Courtesy of WOWSA, Huntington Beach, California.

We counted over 40 officially accredited photographers and media personnel at the 1.5 km open water swim in Long Beach, California at the 2015 Special Olympics World Summer Games – and there may have been even more reporters and videographers conducting interviews and shooting film.

The attention paid to the athletes and competitions has been overwhelmingly – and deservedly – global and comprehensive. We have been to several FINA World Championships before and the media attention on the Special Olympics athletes far outweighs and outnumbers the articles and photos of the world championship athletes.

The intensity – and preparation – of both groups of athletes is nearly beyond comprehension. Daily, these athletes work to realize their dreams. They put in the work on dryland, in the pool, and in the open water.

But what also greatly impresses us is the dedication of the coaches in the Special Olympics who work behind the scenes. Without fanfare, these coaches spend the time, energy and patience to help these Special Olympics athletes not only in their swimming, but in various aspects of their lives.

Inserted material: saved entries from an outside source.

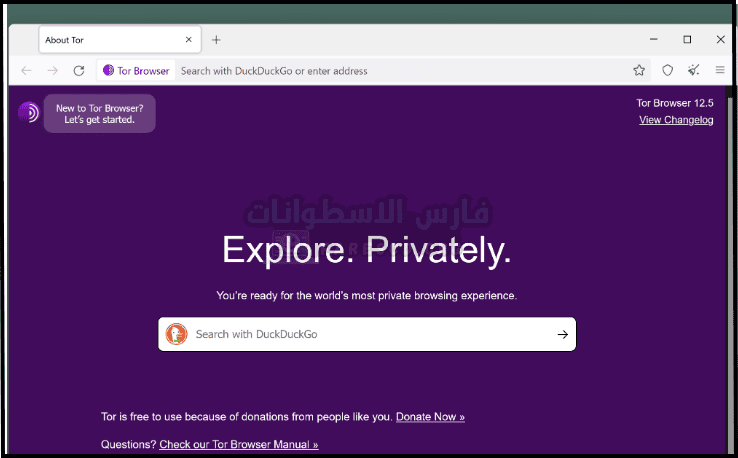Focus the address bar
This screenshot has width=738, height=458.
(400, 71)
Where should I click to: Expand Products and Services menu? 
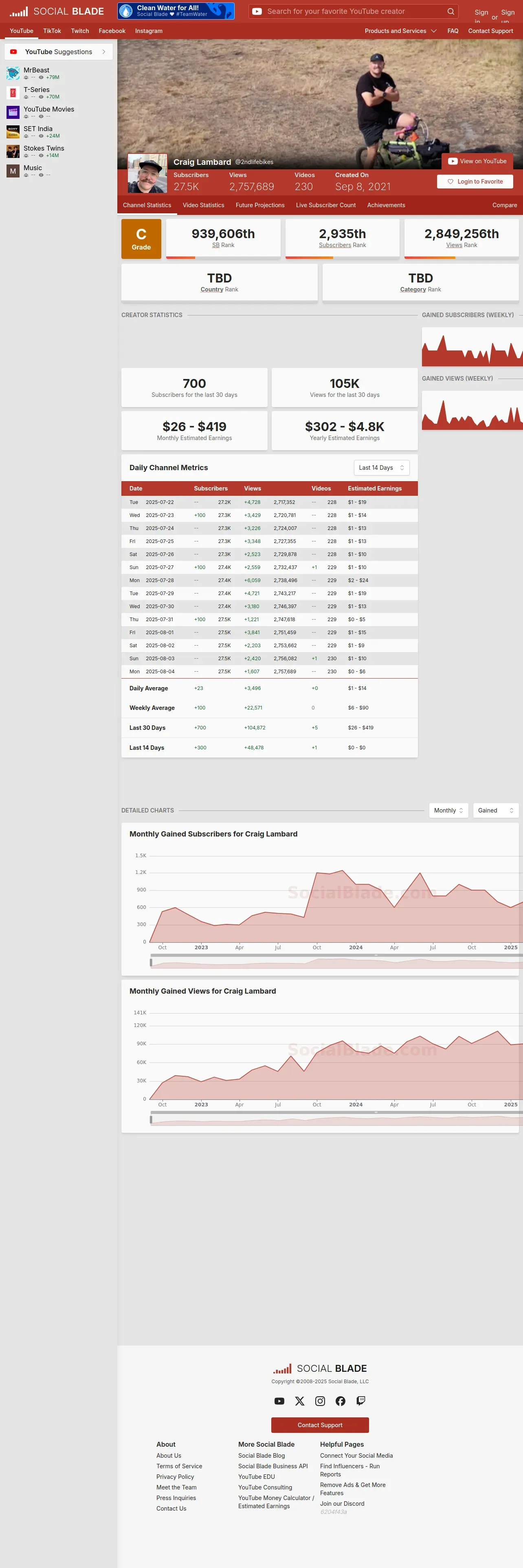pos(401,31)
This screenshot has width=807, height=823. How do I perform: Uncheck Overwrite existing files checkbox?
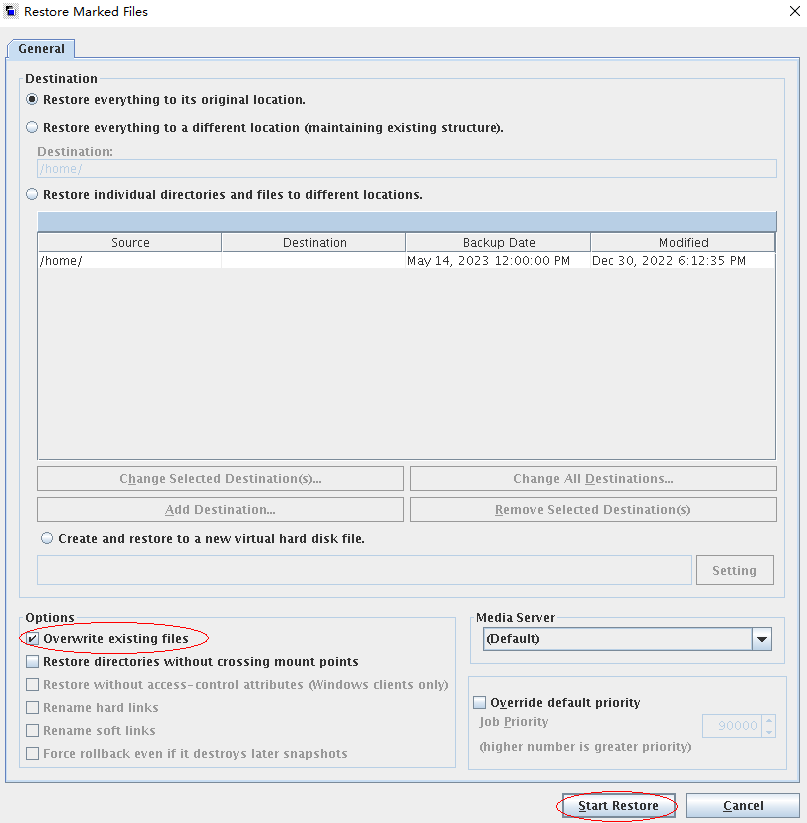(x=33, y=638)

Coaches like Penny McDowall who coaches athletes in the Cayman Islands. She has dedicated her life to providing much-needed vocational service and community outreach in her community. A teacher at the Lighthouse School on Grand Cayman, she has also selflessly coached Special Olympics athletes for over 20 years.

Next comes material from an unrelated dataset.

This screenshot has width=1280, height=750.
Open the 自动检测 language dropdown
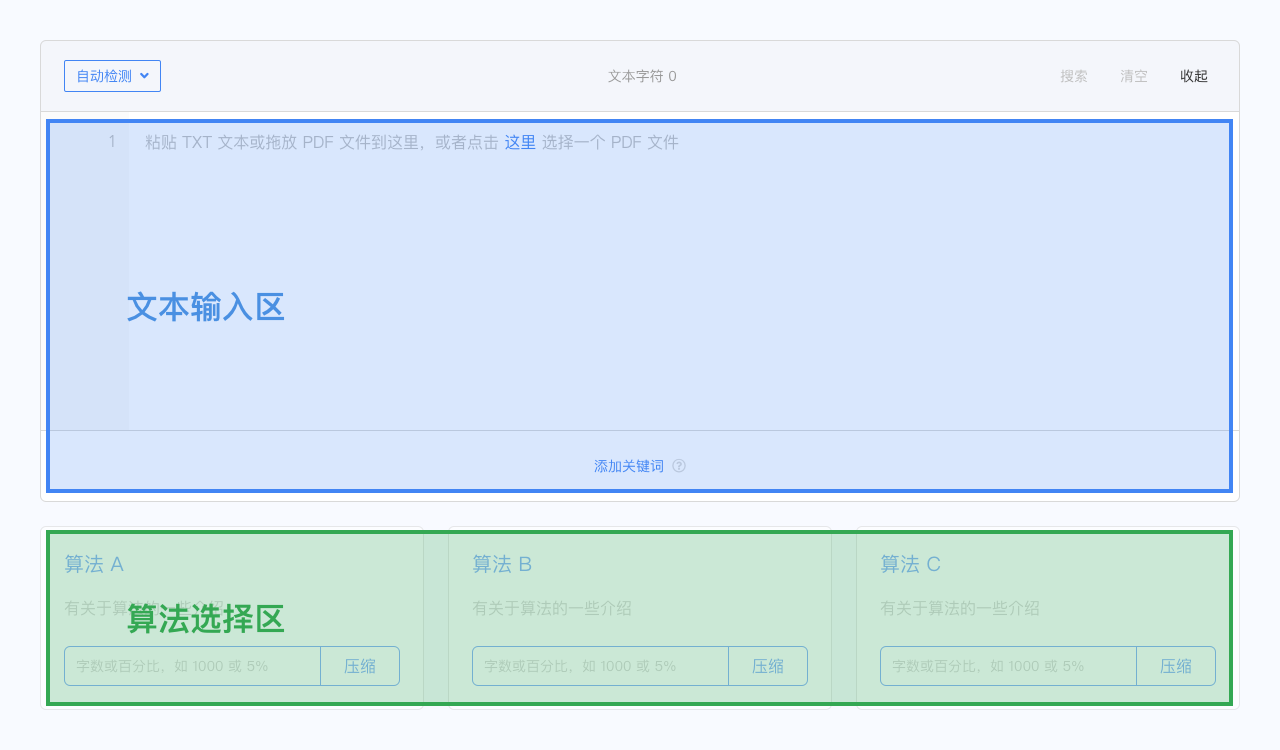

She was typically remarkable at yesterday’s competition in dealing her athlete Andrew Smilley. The defending champion was narrowly defeated in the 1.5 ocean race; he led the race early and then swam shoulder-to-shoulder for the middle part of the race around the rectangular course, but then was passed by the eventual Dutch champion. After winning in the inaugural event in Greece in 2011, Smilley was clearly disappointed and perhaps even upset. But McDowall talked to him and got him to understand that he not only swam the fastest he has ever swum before, but he represented his community and his country with the grace and humility of a true champion.

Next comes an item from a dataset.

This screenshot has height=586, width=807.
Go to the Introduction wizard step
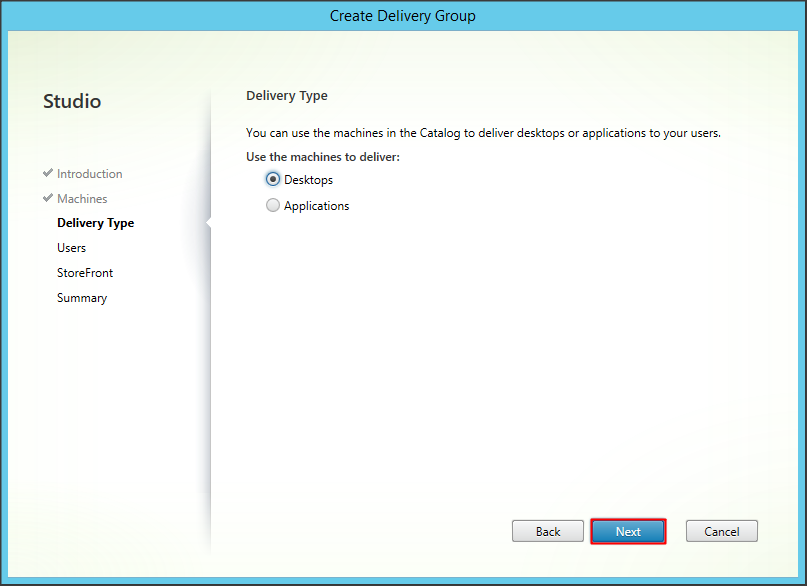pos(89,174)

McDowall has received the Special Olympics’ Exemplary Coach Award for her passion, experience and dedication. “There are more than 250,000 Special Olympics coaches around the world. For Penny to win this international award, it is really something we cherish,” explained Special Olympics Cayman Islands Board Director Maxine Everson.

McDowall herself is also an incredible individual – passionate, thoughtful and experienced – as she is one of only 40 coaches worldwide to receive the Special Olympics’ Exemplary Coach Award.